- [Records supplied]:
-=-=-
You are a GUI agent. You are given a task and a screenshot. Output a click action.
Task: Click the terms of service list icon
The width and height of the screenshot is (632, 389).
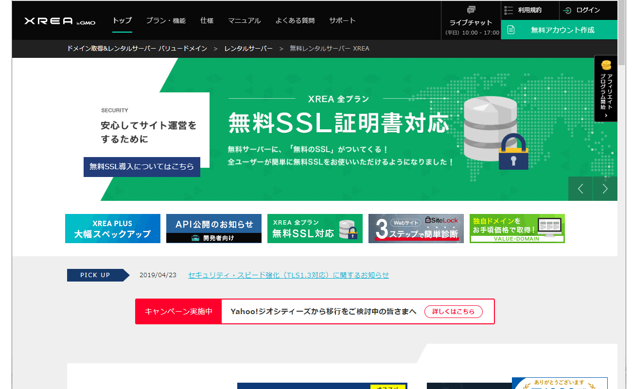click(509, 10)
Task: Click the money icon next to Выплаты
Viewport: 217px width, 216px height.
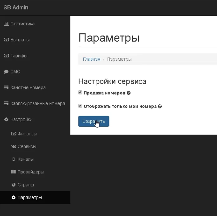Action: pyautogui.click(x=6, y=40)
-=-=-
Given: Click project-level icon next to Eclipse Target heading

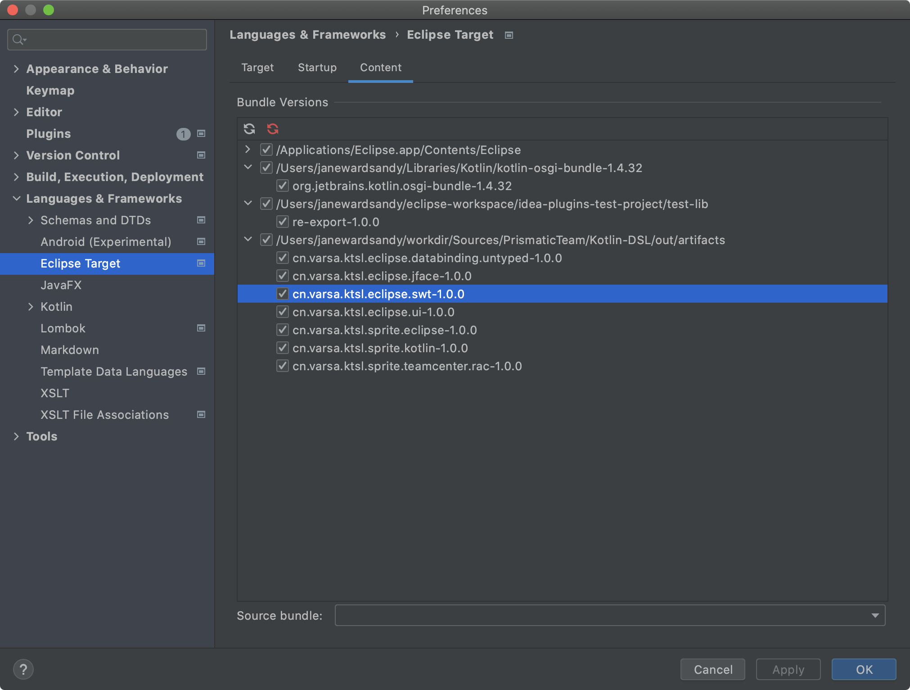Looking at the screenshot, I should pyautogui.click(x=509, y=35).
-=-=-
Swap "heading" for "title" in the data, starting at the line containing "Given: Click project-level" and stopping after the line containing "Looking at the". Give only those lines, with nothing else changed and the pictures left out.

Given: Click project-level icon next to Eclipse Target title

Looking at the screenshot, I should pyautogui.click(x=509, y=35).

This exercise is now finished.